-- START Raw records --

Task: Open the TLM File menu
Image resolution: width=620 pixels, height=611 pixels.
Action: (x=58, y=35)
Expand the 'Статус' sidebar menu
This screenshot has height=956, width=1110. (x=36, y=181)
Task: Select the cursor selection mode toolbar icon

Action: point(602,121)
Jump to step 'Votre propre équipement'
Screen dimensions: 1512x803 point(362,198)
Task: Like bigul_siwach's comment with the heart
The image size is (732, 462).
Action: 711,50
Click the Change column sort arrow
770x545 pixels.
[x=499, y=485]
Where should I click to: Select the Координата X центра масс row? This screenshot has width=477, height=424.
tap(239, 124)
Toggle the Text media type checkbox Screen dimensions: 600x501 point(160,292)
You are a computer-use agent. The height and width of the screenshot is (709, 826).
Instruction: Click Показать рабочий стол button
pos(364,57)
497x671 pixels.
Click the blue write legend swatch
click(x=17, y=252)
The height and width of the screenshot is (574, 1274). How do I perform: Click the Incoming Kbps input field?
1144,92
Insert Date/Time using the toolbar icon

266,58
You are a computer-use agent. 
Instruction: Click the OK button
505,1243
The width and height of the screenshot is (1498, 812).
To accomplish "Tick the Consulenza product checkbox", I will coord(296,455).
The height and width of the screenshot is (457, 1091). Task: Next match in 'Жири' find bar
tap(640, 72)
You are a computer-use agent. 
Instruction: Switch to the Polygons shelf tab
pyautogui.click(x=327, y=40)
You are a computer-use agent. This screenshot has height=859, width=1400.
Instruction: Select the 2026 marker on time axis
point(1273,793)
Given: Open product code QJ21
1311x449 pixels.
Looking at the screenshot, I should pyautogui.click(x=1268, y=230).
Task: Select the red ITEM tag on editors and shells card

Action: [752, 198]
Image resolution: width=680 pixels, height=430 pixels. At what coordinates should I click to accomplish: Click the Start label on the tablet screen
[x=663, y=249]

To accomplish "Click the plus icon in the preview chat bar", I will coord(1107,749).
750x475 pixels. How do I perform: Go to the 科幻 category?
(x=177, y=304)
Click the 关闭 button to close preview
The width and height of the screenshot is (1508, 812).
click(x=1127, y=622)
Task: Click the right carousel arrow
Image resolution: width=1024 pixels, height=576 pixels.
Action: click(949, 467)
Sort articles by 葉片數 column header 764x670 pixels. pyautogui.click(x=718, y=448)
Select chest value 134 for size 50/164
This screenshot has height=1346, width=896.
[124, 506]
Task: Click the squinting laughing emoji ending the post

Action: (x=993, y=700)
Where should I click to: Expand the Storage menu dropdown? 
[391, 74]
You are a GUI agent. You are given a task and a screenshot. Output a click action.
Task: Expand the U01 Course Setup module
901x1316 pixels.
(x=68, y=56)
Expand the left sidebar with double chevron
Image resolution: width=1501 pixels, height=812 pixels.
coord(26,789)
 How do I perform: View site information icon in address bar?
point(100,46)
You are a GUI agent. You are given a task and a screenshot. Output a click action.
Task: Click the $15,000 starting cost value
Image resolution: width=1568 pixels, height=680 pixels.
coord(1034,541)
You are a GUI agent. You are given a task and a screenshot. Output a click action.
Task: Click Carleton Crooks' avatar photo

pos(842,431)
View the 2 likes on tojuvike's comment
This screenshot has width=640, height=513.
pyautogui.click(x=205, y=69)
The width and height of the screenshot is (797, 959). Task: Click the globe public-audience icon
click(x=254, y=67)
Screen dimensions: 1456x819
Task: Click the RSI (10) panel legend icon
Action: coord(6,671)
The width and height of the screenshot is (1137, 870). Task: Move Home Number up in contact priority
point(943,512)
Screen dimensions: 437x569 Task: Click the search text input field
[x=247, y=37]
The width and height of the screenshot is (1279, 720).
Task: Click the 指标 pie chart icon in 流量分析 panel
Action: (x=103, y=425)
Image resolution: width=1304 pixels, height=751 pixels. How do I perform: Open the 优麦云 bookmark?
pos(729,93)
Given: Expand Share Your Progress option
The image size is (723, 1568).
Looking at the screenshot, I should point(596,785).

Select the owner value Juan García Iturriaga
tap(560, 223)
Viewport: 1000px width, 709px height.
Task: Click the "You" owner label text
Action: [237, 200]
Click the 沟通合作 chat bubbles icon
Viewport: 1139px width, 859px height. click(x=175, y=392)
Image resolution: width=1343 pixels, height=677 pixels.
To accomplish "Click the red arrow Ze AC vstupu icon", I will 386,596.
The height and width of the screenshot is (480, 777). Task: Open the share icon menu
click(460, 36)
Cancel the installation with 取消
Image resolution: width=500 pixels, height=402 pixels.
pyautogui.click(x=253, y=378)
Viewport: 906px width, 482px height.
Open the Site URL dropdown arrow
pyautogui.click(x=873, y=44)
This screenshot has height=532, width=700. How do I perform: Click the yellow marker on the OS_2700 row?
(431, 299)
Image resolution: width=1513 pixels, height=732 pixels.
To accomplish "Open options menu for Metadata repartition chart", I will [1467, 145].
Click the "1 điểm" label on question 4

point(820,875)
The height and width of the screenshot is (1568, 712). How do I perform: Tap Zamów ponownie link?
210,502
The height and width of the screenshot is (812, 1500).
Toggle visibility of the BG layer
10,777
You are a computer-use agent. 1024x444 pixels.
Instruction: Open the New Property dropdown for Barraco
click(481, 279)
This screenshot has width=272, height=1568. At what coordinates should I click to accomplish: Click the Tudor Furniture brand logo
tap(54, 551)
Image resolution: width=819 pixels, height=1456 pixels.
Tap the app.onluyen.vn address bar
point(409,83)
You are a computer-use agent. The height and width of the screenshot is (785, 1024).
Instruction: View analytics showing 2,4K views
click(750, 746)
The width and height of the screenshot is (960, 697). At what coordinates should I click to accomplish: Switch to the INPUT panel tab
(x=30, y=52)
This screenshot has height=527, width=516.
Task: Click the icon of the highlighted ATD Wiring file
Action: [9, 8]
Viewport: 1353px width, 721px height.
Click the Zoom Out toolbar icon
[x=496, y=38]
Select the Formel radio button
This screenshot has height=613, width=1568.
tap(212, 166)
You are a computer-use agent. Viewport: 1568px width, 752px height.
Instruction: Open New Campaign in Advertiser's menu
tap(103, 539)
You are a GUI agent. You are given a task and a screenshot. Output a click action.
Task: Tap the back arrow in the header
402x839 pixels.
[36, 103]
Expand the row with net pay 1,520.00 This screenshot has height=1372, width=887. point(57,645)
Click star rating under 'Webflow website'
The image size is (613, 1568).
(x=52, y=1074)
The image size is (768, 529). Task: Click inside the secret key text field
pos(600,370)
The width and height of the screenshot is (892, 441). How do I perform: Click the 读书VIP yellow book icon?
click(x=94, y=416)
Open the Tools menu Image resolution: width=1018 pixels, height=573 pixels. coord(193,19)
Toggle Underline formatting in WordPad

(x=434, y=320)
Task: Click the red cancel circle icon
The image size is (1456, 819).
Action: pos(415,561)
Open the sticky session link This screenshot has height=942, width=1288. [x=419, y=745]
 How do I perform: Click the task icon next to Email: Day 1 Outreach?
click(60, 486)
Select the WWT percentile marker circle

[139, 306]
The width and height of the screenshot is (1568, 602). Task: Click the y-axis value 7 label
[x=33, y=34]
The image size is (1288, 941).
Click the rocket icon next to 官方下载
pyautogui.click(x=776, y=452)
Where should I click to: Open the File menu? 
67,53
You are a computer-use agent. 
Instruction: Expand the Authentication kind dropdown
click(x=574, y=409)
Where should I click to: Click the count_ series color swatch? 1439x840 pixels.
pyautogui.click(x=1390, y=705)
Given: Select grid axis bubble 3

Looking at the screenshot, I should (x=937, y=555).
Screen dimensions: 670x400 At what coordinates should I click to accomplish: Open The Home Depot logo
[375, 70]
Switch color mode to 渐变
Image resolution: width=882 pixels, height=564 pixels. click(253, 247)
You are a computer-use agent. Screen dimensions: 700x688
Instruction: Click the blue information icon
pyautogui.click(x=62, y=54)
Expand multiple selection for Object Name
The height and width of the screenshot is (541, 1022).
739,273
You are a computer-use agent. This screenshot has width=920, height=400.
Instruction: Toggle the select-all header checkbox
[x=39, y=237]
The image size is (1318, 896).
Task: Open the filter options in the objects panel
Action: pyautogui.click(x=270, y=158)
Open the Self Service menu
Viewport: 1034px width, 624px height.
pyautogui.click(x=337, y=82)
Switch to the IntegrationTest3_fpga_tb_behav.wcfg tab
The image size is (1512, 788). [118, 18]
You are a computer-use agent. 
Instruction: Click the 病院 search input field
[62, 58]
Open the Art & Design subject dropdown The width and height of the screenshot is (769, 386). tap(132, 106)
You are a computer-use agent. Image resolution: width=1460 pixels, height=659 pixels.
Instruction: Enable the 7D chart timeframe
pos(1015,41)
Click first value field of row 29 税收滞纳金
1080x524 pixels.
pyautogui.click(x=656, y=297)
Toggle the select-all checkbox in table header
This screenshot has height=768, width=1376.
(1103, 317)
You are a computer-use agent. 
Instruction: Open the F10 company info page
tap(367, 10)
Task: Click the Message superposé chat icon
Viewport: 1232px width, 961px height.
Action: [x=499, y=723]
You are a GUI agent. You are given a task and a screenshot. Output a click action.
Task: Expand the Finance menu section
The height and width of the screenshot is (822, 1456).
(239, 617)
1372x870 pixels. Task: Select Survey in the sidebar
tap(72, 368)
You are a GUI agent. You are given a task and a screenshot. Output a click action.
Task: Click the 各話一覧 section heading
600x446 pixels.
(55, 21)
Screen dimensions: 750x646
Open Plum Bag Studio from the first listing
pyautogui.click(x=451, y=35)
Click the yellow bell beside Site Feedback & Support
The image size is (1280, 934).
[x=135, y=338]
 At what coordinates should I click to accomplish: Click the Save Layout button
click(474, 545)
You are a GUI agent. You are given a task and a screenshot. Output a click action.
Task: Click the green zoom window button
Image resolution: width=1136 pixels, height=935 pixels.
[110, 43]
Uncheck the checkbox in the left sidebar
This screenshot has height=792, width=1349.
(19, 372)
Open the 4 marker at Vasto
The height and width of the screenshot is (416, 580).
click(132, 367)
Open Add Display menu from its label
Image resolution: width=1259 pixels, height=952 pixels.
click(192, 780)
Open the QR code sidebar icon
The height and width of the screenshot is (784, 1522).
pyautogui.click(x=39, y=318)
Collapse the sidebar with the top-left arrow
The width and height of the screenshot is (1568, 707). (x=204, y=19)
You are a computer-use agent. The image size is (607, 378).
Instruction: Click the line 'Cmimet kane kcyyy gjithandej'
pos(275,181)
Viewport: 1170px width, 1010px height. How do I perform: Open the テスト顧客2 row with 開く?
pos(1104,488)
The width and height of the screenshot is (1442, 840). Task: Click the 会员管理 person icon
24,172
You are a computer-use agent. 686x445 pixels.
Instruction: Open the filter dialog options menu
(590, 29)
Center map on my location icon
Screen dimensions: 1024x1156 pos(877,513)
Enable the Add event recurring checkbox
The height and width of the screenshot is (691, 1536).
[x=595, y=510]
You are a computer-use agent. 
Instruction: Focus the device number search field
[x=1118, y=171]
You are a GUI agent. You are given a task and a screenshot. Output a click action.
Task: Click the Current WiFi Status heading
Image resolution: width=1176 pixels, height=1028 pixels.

-- END Raw records --

* **Task description**
Copy the lines of the listing from its first line through the line containing "Screen dimensions: 1512x803 point(362,198)", both included, exactly as they appear.

* **Exercise answer**
Task: Open the TLM File menu
Image resolution: width=620 pixels, height=611 pixels.
Action: (x=58, y=35)
Expand the 'Статус' sidebar menu
This screenshot has height=956, width=1110. (x=36, y=181)
Task: Select the cursor selection mode toolbar icon

Action: point(602,121)
Jump to step 'Votre propre équipement'
Screen dimensions: 1512x803 point(362,198)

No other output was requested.